EXCERPT section start
So what did this bright spot leave behind for us? She showed us what we can be, and she showed us it only takes one pebble to move a mountain. Haylee wanted us to know that while she might not be here; she is never far away. If you never met her, it is ok. She left us with some pieces and clues for us to gather and cherish.

  1. Join the Facebook Group, Legacy of Hay. This is a group by her family and PH Awareness. The majority of the pictures in this piece are from there. I also used them with permission. The stories you will find, not just in the post but in the pictures, will touch every part of your being. That Is Hay’s, Life Force.
  2. Join the upcoming Virtual meeting about school and PH.  the following is from the Facebook post. “Each year we are so thankful to have the opportunity to host a pediatric-focused Pulmonary Hypertension Support Group meeting. This year will be our 3rd annual and we are so honored to have Rachelle, an important part of Haylee’s school journey, join us to discuss PH and Navigating School. This meeting is virtual and is open to all who would like to join us. As many know, PH can affect all people of all ages and over the years our adult patients who attend our pediatric-focused topics always take away new knowledge. We are all in this together. Please share and contact me directly with any questions. Pulmonary Hypertension Association Legacy of Hay #TheRightHeart #PHunWalk4Hay #PHindingYourHope #PHAssociation #Heart2CurePH” Here is the Link to Join On July 17th at Noon CST.


  3. Help Make Haylee a YouTuber. Haylee wanted to be a YouTuber, and she even used her dolls to practice. They sent me a video that because of a few rules and regulations I can not show, Hay was a talk-show YouTuber. On August 28, 2021, at Don Brown Chevrolet in St. Louis Mo from 11 AM – 3 PM the BlueNote Fan Report will host a “PH Awareness Day.” We will have a cutout of Haylee along with her family and other surprises being broadcast on our YouTube channel, Facebook Page/Groups, and on Twitter. if you are not in St. Louis join us and help us Make Hay a viral YouTuber for one day.
EXCERPT section end
**REQUIREMENT**
Copy the passage about Haylee from "So what did" up to and including "Hay’s, Life Force.", substituting "stone" for "pebble".
THE DATA section start
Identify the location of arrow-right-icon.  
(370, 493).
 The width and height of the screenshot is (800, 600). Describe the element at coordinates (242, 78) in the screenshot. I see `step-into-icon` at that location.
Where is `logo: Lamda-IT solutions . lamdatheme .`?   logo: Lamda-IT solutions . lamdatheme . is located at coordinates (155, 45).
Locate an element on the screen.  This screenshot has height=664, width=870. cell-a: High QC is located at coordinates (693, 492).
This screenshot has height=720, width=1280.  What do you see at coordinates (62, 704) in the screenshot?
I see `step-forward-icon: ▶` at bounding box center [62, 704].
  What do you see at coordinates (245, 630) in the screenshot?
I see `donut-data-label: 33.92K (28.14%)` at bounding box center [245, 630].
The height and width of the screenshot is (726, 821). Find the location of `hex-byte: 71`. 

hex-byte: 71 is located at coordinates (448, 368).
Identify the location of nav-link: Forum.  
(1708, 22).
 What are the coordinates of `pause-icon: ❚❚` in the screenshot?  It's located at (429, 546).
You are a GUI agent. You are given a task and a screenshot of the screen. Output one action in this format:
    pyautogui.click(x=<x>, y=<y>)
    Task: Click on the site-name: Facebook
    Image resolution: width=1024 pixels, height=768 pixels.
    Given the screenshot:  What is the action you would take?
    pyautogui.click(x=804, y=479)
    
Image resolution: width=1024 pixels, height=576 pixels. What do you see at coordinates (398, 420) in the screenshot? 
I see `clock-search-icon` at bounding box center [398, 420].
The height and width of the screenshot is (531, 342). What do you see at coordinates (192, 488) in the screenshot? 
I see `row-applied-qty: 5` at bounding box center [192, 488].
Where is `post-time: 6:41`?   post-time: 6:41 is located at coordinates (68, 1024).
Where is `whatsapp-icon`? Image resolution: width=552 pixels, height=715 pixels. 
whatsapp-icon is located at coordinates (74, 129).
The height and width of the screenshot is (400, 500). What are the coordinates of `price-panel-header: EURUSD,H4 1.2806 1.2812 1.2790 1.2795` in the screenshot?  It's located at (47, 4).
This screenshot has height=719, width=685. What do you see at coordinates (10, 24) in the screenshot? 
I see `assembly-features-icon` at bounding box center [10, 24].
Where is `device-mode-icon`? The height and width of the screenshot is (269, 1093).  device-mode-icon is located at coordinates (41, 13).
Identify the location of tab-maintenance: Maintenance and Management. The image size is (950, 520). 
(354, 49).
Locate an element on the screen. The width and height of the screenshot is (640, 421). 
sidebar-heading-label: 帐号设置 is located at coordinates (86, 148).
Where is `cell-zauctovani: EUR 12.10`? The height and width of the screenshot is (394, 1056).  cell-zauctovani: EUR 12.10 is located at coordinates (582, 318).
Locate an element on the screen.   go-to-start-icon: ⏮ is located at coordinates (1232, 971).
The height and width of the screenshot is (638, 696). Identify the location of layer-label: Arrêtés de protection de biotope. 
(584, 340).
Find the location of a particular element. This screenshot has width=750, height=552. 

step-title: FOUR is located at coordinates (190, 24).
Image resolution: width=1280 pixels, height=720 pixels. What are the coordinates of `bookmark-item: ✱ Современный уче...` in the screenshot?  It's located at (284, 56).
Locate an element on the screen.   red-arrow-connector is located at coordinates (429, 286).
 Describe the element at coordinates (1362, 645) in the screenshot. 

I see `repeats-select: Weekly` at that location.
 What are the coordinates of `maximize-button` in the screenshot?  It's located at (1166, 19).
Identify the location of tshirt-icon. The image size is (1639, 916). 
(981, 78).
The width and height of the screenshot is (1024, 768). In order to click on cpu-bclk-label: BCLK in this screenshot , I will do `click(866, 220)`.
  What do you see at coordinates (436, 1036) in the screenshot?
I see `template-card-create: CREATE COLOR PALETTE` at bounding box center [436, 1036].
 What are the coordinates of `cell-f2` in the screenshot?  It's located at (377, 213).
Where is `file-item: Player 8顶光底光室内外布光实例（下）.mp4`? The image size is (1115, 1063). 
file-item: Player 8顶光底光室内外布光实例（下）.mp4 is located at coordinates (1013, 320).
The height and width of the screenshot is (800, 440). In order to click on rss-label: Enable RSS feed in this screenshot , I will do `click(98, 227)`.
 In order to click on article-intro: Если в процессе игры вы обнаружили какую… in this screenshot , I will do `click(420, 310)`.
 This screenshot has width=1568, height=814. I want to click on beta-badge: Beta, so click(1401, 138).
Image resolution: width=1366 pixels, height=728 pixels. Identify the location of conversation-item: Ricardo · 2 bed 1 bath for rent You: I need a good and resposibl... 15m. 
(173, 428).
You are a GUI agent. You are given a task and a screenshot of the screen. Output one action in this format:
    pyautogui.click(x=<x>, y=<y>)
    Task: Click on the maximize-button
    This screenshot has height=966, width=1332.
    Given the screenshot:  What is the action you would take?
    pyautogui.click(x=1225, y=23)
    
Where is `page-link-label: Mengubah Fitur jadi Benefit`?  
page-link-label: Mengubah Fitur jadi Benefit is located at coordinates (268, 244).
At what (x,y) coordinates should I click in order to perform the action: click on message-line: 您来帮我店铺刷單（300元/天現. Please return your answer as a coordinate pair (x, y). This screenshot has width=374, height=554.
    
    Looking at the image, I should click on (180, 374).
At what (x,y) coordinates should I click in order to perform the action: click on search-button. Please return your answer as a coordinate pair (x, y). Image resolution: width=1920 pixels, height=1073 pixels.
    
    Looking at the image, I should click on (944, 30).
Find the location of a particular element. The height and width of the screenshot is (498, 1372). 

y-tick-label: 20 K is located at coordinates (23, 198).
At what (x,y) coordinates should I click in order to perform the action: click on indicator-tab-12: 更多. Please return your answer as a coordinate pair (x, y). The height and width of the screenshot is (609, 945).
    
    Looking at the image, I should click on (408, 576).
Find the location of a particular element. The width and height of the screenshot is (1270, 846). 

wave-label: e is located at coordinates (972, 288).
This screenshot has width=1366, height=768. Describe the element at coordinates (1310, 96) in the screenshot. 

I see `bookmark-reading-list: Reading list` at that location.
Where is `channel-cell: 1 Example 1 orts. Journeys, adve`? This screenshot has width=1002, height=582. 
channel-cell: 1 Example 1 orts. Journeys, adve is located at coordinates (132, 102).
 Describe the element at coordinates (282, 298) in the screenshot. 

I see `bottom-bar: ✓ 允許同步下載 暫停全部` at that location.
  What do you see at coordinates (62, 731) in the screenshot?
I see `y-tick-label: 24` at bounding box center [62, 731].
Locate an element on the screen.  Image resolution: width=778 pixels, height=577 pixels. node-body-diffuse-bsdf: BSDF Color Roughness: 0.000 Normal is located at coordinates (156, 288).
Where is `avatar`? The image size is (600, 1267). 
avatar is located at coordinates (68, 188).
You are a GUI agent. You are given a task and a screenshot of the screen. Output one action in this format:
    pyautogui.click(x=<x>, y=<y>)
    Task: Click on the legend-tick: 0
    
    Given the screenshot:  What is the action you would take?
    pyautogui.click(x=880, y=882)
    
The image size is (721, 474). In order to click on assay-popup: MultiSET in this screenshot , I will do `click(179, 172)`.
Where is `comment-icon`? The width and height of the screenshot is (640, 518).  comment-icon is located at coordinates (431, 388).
THE DATA section end
**TASK SOLUTION**
So what did this bright spot leave behind for us? She showed us what we can be, and she showed us it only takes one stone to move a mountain. Haylee wanted us to know that while she might not be here; she is never far away. If you never met her, it is ok. She left us with some pieces and clues for us to gather and cherish.

  1. Join the Facebook Group, Legacy of Hay. This is a group by her family and PH Awareness. The majority of the pictures in this piece are from there. I also used them with permission. The stories you will find, not just in the post but in the pictures, will touch every part of your being. That Is Hay’s, Life Force.